NDM is a monogenic form of diabetes that occurs in the first 6 to 12 months of life. NDM is a rare condition. Infants with NDM do not produce enough insulin, leading to an increase in blood glucose. NDM is often mistaken for type 1 diabetes, but type 1 diabetes is very rarely seen before 6 months of age. Diabetes that occurs in the first 6 months of life almost always has a genetic cause. Researchers have identified a number of specific genes and mutations that can cause NDM. In about half of those with NDM, the condition is lifelong and is called permanent neonatal diabetes mellitus (PNDM). In the rest of those with NDM, the condition is transient, or temporary, and disappears during infancy but can reappear later in life. This type of NDM is called transient neonatal diabetes mellitus (TNDM).

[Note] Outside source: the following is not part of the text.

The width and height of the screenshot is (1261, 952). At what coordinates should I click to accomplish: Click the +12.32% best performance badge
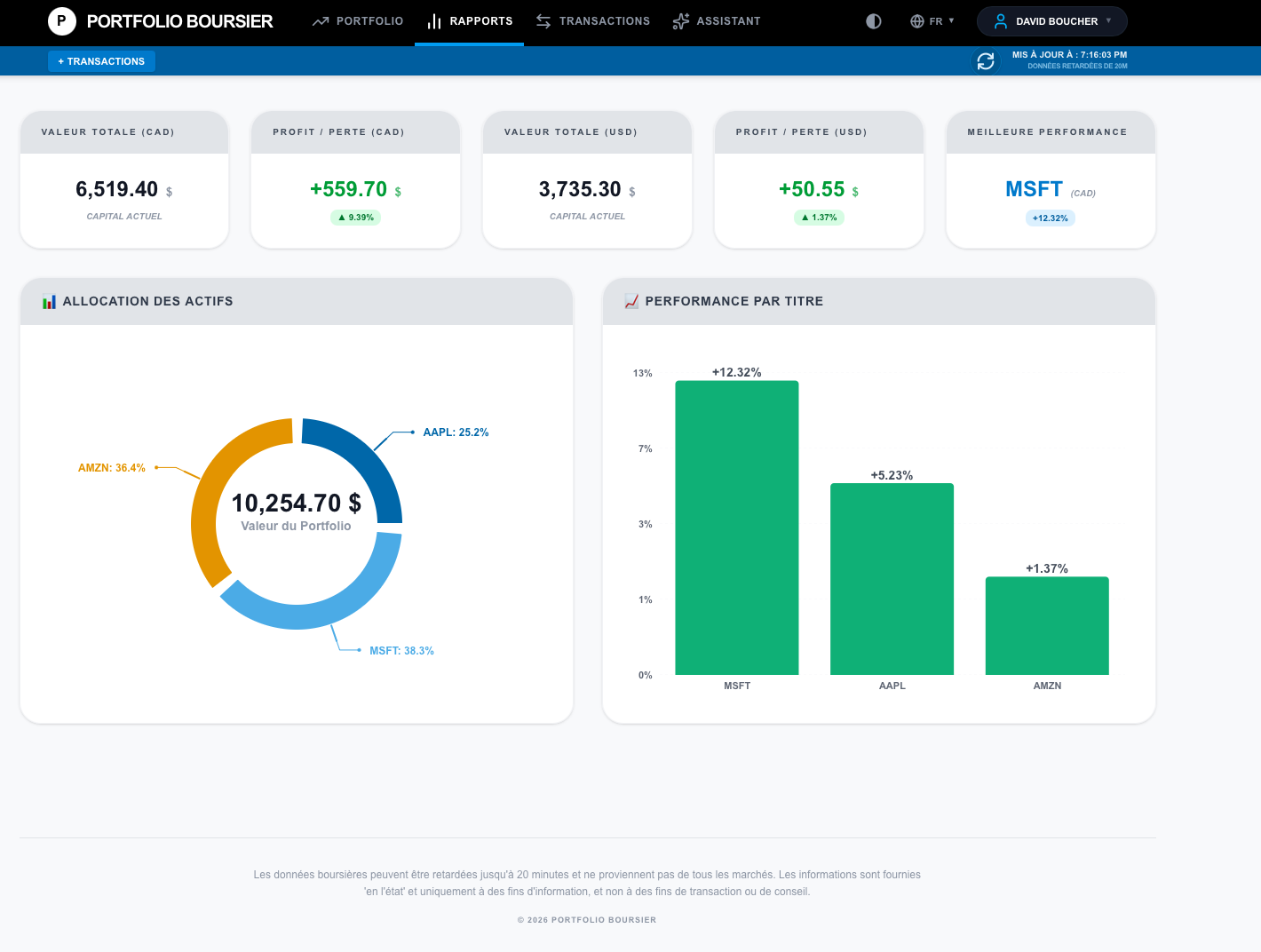coord(1050,218)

Clinical features of NDM depend on the gene mutations a person has. Signs of NDM include frequent urination, rapid breathing, and dehydration. NDM can be diagnosed by finding elevated levels of glucose in blood or urine. The lack of insulin may cause the body to produce chemicals called ketones, resulting in a potentially life-threatening condition called diabetic ketoacidosis. Most fetuses with NDM do not grow well in the womb, and newborns with NDM are much smaller than those of the same gestational age, a condition called intrauterine growth restriction. After birth, some infants fail to gain weight and grow as rapidly as other infants of the same age and sex. Appropriate therapy may improve and normalize growth and development.